I just wanted to know how strong that type of anchor is. If, for example, I want to put up a shelf in the unfinished portion of my basement sometime in the future, would that type of anchor be suitable?


----------



## TheEplumber (Jul 20, 2010)

dftc said:


> I've read on other forums that a nail driven into a hole with a piece of steel wire can work as a concrete anchor.
> My question is how strong is that type of fastener? For example, is it adequate to attach framing to a wall, or is it only for light-weight applications?


I have often times seen and used this method on the job site- mainly for pining something "temporary" or that has no structural value.
Another method- more convenient, is a 1/4" hole with 2 16 pennies driven into the hole. I see this used a lot by concrete form setters


----------



## dftc (Nov 12, 2012)

TheEplumber said:


> I have often times seen and used this method on the job site- mainly for pining something "temporary" or that has no structural value.
> Another method- more convenient, is a 1/4" hole with 2 16 pennies driven into the hole. I see this used a lot by concrete form setters


Thanks. So I assume that this is used for temporary installations and is therefore fairly easy to remove. I imagine the form setters are intending to remove their forms at some point and don't want to break their backs doing it.


----------



## TheEplumber (Jul 20, 2010)

dftc said:


> Thanks. So I assume that this is used for temporary installations and is therefore fairly easy to remove. I imagine the form setters are intending to remove their forms at some point and don't want to break their backs doing it.

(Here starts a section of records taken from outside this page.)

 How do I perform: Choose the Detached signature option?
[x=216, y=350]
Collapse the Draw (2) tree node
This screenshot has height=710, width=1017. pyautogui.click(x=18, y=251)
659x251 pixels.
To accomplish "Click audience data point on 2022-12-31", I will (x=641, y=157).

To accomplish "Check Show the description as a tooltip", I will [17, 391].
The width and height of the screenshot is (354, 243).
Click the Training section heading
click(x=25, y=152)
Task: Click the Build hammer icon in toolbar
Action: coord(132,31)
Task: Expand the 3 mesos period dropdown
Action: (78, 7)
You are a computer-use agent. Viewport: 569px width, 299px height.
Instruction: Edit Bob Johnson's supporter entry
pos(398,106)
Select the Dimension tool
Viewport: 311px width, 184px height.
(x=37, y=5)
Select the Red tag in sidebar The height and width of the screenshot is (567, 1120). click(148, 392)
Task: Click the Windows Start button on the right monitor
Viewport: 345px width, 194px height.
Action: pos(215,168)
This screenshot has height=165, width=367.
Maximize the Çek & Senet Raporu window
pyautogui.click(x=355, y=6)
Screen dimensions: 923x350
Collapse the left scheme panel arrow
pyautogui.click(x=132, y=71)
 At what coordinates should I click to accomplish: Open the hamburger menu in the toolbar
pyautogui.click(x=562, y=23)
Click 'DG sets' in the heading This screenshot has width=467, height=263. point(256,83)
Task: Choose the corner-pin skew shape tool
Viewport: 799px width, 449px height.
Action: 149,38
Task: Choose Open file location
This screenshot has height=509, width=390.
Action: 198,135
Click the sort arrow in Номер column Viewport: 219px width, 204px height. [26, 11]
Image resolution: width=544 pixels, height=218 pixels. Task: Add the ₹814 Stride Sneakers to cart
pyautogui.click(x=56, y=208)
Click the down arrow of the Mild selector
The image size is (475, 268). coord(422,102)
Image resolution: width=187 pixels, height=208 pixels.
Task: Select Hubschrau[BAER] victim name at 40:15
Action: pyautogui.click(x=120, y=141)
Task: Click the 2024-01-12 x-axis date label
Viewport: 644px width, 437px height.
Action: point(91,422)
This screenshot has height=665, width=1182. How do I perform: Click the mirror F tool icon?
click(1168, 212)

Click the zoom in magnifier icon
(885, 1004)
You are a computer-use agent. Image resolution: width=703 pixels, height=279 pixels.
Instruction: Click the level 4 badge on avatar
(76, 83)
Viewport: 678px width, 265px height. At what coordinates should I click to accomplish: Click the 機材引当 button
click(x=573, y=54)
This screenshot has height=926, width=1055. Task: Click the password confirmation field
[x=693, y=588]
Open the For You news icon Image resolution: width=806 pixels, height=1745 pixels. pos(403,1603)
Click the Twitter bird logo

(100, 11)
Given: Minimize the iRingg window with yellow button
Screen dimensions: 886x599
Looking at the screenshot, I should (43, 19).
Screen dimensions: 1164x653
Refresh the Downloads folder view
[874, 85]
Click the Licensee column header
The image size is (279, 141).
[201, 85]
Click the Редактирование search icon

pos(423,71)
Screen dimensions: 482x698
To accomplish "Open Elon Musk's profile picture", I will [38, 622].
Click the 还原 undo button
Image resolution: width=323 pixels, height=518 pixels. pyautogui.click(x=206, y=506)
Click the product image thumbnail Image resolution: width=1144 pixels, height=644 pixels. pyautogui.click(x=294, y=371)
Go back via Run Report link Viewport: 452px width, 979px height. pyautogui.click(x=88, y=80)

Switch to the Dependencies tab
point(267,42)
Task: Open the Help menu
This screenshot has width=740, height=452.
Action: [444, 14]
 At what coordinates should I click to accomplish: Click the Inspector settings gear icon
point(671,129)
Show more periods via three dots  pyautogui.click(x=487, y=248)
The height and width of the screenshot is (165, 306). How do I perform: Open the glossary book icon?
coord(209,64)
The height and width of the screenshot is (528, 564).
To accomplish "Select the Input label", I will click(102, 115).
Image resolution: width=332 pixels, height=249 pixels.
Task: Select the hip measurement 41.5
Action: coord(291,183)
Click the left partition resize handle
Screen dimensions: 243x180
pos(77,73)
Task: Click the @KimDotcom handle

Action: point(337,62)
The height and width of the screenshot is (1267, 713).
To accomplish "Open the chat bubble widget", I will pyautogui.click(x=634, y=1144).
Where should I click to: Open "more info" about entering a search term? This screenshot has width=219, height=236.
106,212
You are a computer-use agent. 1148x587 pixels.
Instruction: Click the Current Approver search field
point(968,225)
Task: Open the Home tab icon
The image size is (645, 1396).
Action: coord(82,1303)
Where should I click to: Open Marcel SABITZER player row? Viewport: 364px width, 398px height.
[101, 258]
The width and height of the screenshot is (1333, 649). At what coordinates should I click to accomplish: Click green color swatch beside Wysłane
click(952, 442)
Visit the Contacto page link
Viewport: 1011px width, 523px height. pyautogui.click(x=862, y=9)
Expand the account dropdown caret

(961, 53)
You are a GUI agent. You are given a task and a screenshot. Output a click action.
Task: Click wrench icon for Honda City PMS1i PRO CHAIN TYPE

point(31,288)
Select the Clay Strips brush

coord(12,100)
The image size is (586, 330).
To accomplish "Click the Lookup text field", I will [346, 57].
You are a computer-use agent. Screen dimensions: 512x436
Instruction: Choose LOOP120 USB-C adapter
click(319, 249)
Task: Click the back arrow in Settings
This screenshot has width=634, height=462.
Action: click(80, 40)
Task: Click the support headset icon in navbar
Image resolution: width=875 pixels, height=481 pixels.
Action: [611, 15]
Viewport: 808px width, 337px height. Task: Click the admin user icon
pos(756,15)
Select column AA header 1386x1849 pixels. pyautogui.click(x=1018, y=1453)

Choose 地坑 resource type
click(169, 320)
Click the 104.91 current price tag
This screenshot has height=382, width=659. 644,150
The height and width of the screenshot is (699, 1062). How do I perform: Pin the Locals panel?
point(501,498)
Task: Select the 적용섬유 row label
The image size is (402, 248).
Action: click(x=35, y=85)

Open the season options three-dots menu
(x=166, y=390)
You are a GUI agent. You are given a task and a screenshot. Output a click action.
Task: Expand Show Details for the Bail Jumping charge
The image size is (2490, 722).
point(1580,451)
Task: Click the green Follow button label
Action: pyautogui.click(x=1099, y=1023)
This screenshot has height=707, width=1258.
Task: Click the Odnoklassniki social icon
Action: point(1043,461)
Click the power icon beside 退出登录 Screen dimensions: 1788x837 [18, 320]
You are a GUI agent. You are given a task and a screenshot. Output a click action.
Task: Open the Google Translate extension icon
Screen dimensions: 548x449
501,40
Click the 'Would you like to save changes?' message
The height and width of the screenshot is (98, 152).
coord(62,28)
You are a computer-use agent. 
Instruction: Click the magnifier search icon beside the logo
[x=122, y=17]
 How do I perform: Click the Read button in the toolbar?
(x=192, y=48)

Yep, good for shear strength. I wouldn't use these methods when you're concerned about pulling strength. 
It's simple to drill the 1/4" hole through a 2x, into the concrete and drive a couple nails into it. A few days later come back with a pry bar a pop them out.


----------



## Leekneelake (4 mo ago)

dftc said:


> I've read on other forums that a nail driven into a hole with a piece of steel wire can work as a concrete anchor.
> My question is how strong is that type of fastener? For example, is it adequate to attach framing to a wall, or is it only for light-weight applications?


This is very strong I know many people that have used it to secure 1x3 over styrofoam sheeting to secure drywall also if the drill is correct size and you use a soft wire example copper good luck trying to take it out with. Go do it one time and try to remove the mail c what happens


----------



## Nealtw (Jun 22, 2017)

We use that all the time, a lot when we are building concrete forms. 
Pull one out some time and see just how good they hold. 
We call it pinning.


----------



## chandler48 (Jun 5, 2017)

It's a 9 year old thread. Hopefully the project is well under way


----------



## Leekneelake (4 mo ago)

Nealtw said:


> We use that all the time, a lot when we are building concrete forms.
> Pull one out some time and see just how good they hold.
> We call it pinning.


When you strip your concrete forums it is not cured and is still soft try it in hard concrete twist nail and wire good luck


----------



## Nealtw (Jun 22, 2017)

Leekneelake said:


> When you strip your concrete forums it is not cured and is still soft try it in hard concrete twist nail and wire good luck


I was talking about form stairs beside concrete or an addition to a foundation. We use double head nails for that and you won't pull them out with a hammer, a crow bar is what pulls them.


----------



## Klop (Dec 5, 2021)

3/16" masonry hammer drill bit
16 penny duplex nail
1 or 2 cut tie wire


----------